- [Exercise objective]: Render the stretch of rows from the one containing "info@cbdispensaries.co.uk (48, 817)" through the one containing "Privacy (108, 2119)", inclusive, as a JSON list of strings, one string per row, skipping any blank lines.

- [Records provided]:
■ ■ ■ ■ ■
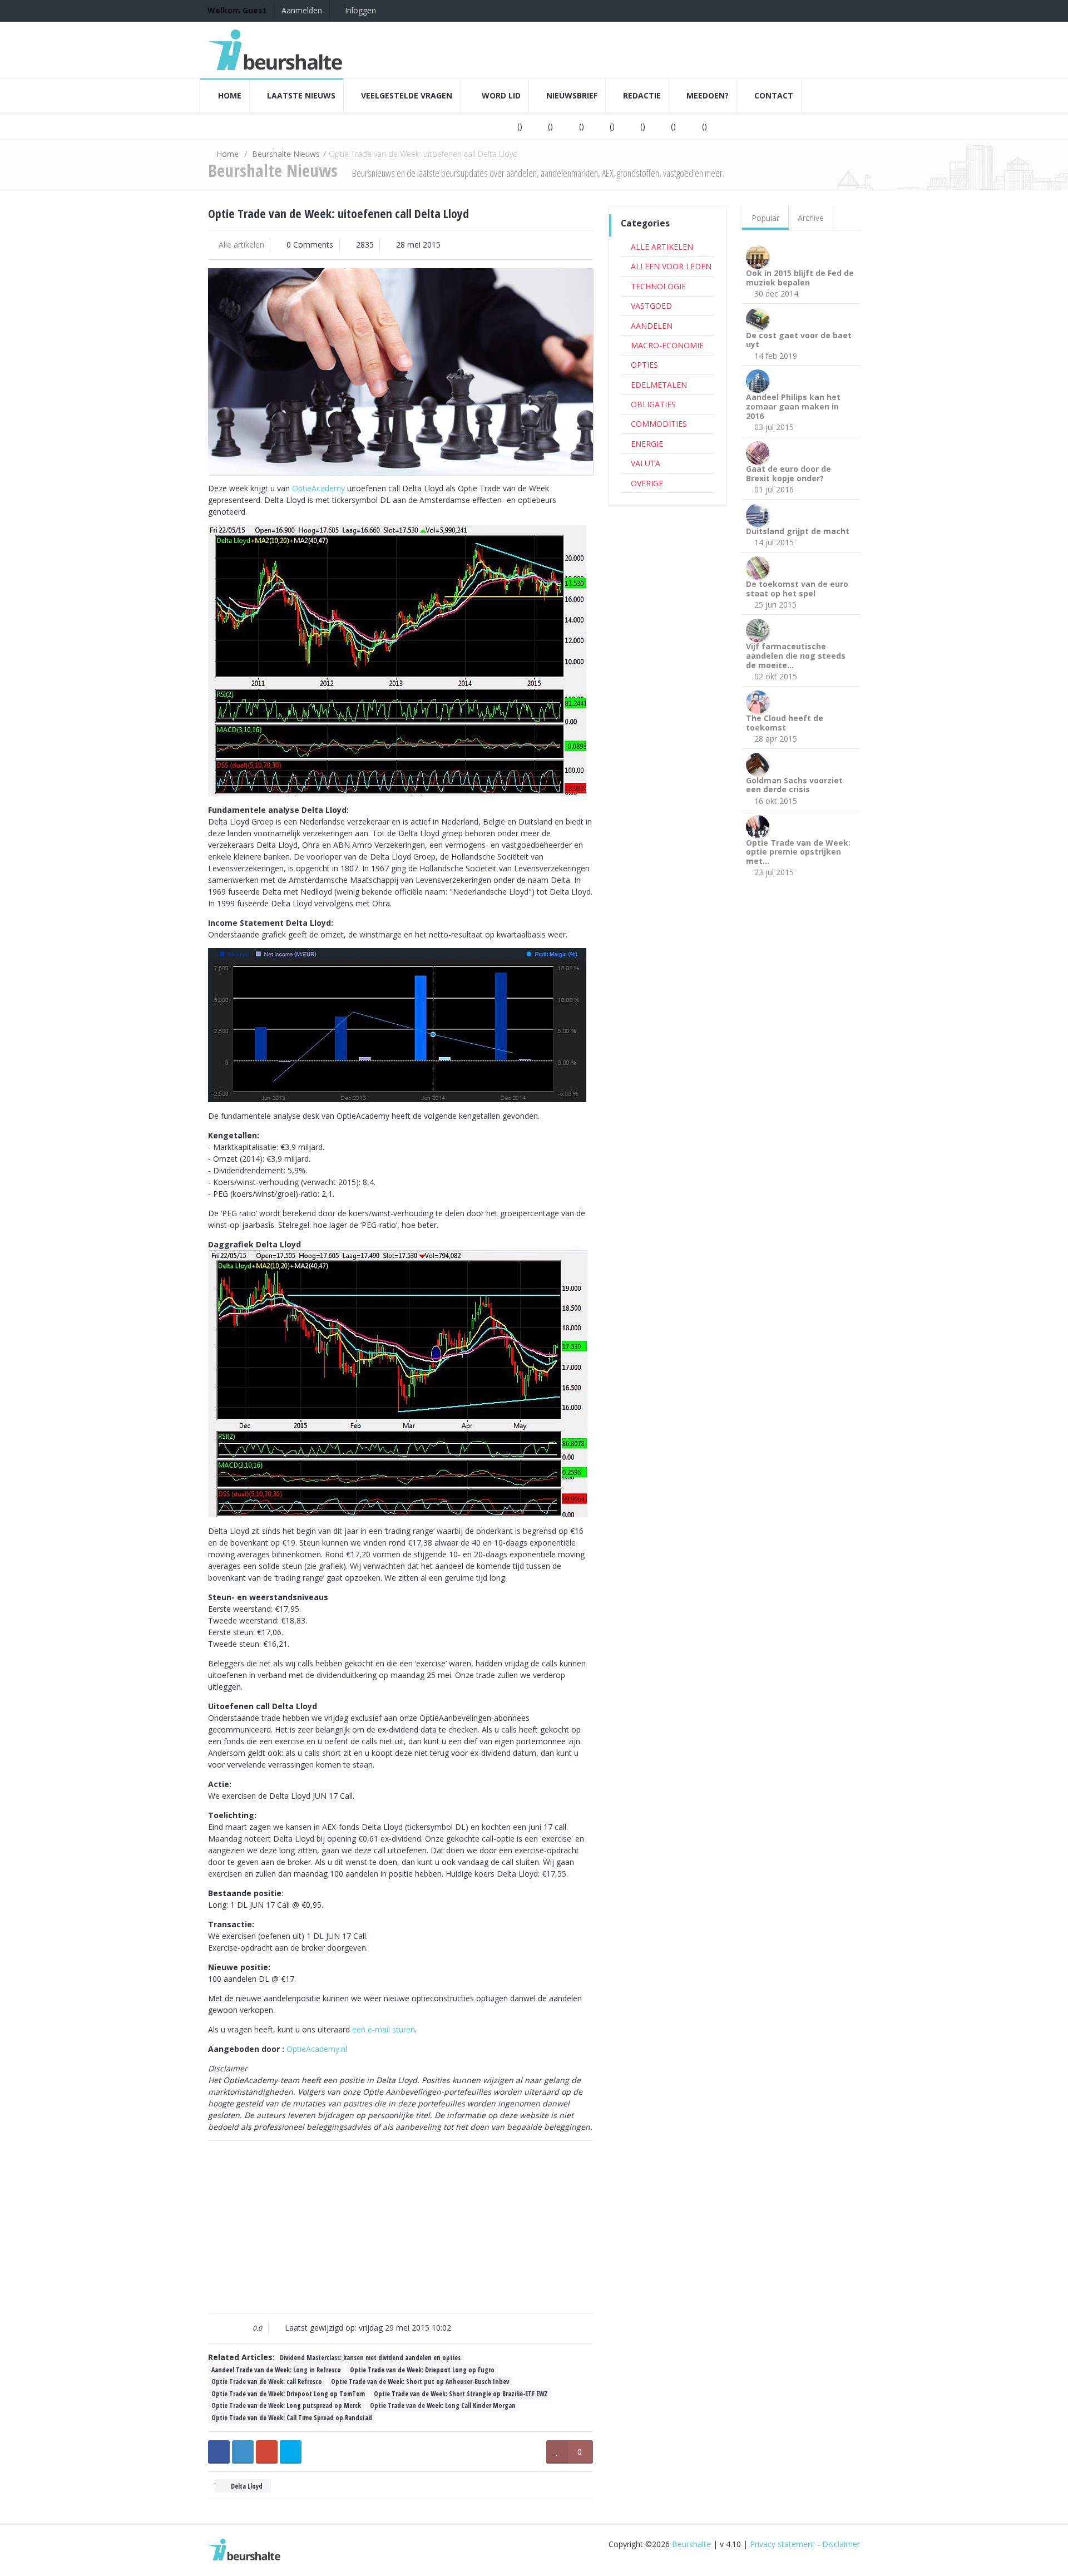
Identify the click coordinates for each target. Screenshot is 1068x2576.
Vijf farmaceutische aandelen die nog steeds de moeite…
■ ■ ■ ■ ■
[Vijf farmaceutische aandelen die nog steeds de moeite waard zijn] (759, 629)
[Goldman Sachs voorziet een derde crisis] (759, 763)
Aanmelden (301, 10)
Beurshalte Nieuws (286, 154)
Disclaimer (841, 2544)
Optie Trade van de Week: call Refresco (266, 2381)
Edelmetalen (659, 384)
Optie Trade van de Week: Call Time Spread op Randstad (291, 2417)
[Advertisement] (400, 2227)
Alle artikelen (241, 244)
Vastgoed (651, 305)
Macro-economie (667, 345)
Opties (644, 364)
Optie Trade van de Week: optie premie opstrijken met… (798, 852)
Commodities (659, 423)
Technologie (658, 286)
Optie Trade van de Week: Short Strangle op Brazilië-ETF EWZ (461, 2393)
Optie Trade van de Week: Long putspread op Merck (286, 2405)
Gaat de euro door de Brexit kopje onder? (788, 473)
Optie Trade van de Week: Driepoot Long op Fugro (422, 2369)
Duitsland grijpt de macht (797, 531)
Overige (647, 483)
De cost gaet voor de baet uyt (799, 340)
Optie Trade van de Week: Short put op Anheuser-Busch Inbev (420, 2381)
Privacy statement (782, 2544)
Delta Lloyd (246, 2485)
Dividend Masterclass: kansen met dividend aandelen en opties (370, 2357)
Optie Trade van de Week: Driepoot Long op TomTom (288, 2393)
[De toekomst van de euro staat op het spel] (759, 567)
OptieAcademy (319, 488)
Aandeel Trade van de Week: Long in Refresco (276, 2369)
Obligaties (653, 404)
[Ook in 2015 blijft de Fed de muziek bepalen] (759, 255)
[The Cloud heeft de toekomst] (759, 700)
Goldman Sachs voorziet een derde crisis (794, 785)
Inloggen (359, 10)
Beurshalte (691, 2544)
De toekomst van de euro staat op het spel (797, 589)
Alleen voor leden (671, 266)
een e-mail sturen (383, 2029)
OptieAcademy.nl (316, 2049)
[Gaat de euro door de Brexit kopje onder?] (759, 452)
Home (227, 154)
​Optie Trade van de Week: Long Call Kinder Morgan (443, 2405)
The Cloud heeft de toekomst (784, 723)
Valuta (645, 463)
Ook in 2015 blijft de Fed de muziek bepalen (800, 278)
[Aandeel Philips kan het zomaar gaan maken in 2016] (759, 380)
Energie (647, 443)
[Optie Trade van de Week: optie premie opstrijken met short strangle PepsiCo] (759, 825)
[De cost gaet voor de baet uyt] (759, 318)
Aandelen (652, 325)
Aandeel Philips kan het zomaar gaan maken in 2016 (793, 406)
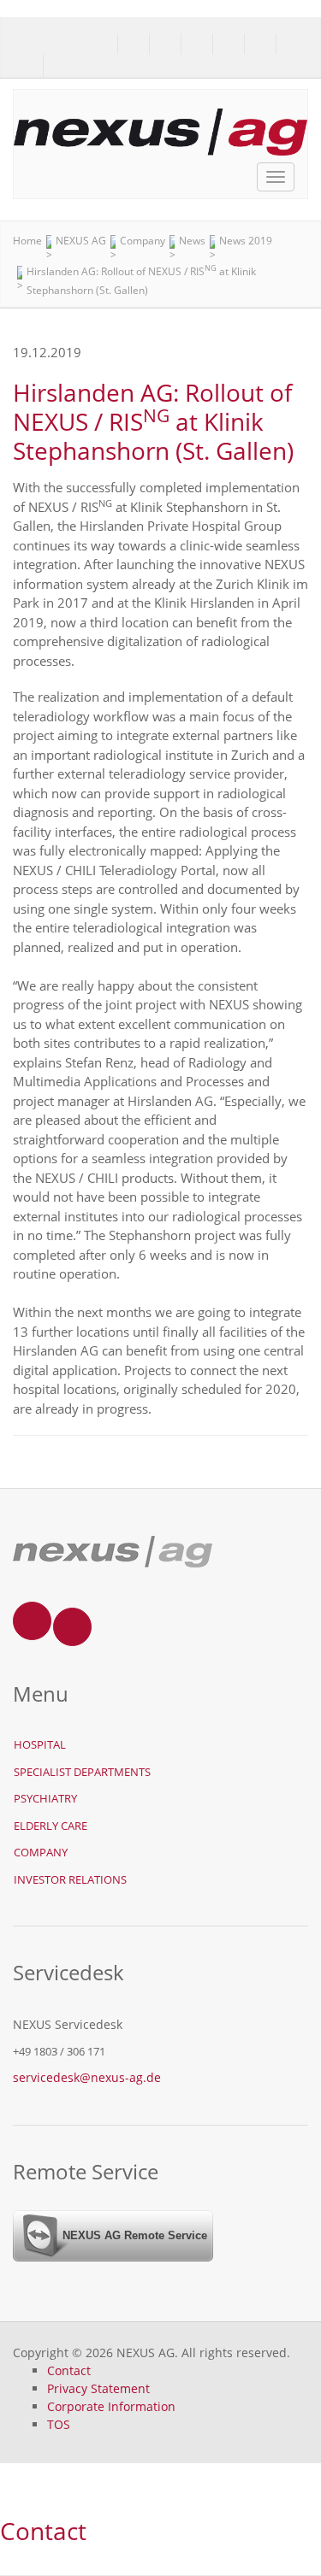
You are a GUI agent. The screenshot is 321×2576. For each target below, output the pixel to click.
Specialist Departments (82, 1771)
■ ■ ■ ■ ■
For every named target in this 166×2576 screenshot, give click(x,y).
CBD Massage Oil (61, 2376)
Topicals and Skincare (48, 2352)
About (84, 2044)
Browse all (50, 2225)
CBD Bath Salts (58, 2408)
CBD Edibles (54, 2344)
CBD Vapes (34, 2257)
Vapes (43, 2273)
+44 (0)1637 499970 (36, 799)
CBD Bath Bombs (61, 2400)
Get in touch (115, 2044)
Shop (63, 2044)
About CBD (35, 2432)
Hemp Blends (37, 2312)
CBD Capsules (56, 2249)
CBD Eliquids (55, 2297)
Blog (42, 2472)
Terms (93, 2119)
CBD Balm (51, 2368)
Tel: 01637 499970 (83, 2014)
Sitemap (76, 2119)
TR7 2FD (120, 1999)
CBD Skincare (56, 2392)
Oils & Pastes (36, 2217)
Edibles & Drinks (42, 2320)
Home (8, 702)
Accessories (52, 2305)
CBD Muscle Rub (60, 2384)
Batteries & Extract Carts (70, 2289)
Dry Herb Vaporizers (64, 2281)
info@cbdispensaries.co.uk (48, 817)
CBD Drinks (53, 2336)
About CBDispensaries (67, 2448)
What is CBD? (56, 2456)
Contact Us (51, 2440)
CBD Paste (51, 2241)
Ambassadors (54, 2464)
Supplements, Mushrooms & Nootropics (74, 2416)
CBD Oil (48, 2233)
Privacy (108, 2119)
■ ■ ■ ■ ■
- [Solution]:
[
  "info@cbdispensaries.co.uk (48, 817)",
  "CBD Drinks (53, 2336)",
  "About CBDispensaries (67, 2448)",
  "What is CBD? (56, 2456)",
  "Contact Us (51, 2440)",
  "CBD Paste (51, 2241)",
  "Ambassadors (54, 2464)",
  "Supplements, Mushrooms & Nootropics (74, 2416)",
  "CBD Oil (48, 2233)",
  "Privacy (108, 2119)"
]